Ingredients for 1 servings:
- 125 g butter, room temperature
- 125 g sugar
- 3 m.-sized eggs
- 100 g dark chocolate, grated
- 50 g hazelnuts, ground
- 1 tsp gingerbread spice
- 50 g flour
- 1 tsp baking powder
- 500 g yogurt (gingerbread yogurt)
- 400 g whipped cream
- 3 sheets of white gelatin
- 2 tbsp powdered sugar
- 1 tsp gingerbread spice
- 2 tsp cinnamon
- 12 pieces of confectionery (gingerbread confectionery)

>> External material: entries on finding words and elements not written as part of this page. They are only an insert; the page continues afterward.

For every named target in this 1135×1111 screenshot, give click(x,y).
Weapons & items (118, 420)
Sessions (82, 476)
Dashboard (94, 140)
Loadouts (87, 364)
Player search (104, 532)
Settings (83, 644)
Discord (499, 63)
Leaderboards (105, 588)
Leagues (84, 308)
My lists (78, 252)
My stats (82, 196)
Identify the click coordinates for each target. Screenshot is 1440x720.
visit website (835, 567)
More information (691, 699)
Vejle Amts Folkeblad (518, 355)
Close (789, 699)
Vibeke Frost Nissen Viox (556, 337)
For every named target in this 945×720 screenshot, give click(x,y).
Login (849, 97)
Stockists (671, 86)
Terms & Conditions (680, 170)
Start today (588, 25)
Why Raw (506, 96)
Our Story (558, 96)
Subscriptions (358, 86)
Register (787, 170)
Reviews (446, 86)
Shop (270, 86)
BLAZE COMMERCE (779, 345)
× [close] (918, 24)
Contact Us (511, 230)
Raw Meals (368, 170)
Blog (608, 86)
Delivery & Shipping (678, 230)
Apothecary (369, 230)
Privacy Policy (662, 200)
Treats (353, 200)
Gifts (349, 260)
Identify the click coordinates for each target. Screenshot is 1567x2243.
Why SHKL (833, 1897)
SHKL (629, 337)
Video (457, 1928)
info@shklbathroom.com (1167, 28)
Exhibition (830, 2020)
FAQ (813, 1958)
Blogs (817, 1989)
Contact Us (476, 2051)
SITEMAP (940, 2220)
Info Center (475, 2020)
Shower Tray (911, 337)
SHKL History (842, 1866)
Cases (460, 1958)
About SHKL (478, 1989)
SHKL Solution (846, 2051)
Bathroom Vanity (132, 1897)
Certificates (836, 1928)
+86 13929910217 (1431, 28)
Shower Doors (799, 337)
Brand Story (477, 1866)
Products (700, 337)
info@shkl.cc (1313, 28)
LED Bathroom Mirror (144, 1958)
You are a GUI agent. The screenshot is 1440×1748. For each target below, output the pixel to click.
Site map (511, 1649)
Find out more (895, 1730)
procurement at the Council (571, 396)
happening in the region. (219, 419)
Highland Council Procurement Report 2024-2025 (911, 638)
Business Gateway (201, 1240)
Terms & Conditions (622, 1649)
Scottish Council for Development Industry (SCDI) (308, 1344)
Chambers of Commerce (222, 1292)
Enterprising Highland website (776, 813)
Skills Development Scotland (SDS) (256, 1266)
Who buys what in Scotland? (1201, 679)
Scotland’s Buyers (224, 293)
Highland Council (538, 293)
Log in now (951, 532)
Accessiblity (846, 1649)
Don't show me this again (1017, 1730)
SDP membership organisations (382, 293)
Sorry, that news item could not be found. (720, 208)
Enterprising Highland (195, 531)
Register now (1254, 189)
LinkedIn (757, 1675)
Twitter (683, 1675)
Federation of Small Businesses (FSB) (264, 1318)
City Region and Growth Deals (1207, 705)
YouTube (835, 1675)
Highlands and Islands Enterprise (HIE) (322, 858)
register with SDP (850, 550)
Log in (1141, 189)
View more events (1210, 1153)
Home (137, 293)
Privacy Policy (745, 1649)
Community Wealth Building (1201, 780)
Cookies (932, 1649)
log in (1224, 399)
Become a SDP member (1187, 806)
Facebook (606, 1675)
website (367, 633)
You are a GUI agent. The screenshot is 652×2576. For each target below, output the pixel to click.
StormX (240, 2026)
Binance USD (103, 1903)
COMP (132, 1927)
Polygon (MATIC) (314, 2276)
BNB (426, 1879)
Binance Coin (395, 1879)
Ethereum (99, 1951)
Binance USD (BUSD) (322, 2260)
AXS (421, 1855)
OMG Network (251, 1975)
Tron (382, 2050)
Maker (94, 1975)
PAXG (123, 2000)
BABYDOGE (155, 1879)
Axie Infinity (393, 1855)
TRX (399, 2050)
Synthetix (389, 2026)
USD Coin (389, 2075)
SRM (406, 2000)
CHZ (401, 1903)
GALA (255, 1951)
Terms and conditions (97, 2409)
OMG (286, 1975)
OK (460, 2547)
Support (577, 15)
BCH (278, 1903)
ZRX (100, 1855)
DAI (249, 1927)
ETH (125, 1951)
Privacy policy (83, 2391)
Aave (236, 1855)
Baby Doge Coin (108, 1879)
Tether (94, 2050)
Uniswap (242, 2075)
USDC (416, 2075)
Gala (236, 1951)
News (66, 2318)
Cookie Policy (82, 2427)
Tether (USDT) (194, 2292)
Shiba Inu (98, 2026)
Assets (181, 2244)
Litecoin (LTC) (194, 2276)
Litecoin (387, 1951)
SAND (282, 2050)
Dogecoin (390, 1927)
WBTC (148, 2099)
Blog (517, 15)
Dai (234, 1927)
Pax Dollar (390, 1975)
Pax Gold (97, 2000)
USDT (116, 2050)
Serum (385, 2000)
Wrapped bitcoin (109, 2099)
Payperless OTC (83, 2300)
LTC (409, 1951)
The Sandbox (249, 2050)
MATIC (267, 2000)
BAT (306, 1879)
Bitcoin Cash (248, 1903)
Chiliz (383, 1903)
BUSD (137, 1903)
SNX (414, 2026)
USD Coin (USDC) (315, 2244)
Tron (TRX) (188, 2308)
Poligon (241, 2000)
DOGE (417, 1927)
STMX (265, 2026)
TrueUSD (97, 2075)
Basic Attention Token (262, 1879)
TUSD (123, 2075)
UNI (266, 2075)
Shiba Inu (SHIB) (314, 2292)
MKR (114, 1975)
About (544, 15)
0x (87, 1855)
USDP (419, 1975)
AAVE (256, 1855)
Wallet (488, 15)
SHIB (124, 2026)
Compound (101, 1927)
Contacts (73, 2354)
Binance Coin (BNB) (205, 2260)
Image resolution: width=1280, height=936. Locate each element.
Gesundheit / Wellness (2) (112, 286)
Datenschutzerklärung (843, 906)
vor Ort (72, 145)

- 2 points cream stiffener
Instructions
Working time approx. 40 minutes; Rest time approx. 3 hours; Cooking/baking time approx. 30 minutes; Total time approx. 4 hours 10 minutes
for 12 pieces
Separate the eggs. Beat the egg yolks, sugar, and butter until creamy. Fold in the hazelnuts, gingerbread spice, and chocolate, then add the flour mixed with the baking powder. Finally, beat the egg whites until stiff and carefully fold them in. Bake in a greased springform pan (26 cm diameter) in a preheated oven at 180°C (top/bottom heat) for about 25 to 30 minutes. Let it cool slightly in the pan, then remove from the pan and let it cool completely. Place a cake ring around the base. Soften the gelatine, whip half of the cream with a sachet of cream stiffener and a tablespoon of powdered sugar until stiff, and flavor with the gingerbread spice. Squeeze out some of the soaked gelatine and dissolve it over low heat. First stir a little yogurt into the gelatine, then stir everything into the remaining yogurt. Fold in the cream. Pour everything into the cake ring. Smooth it out and let it set in the refrigerator for 3-4 hours. Whip the remaining cream with powdered sugar and cream stiffener until stiff, flavor with 1 teaspoon of cinnamon, transfer everything to a piping bag, remove the cake ring, and decorate the cake with cream dots. Place a piece of gingerbread on top of each cake slice. Place the remaining cinnamon in a sieve and sift it over the cream dots.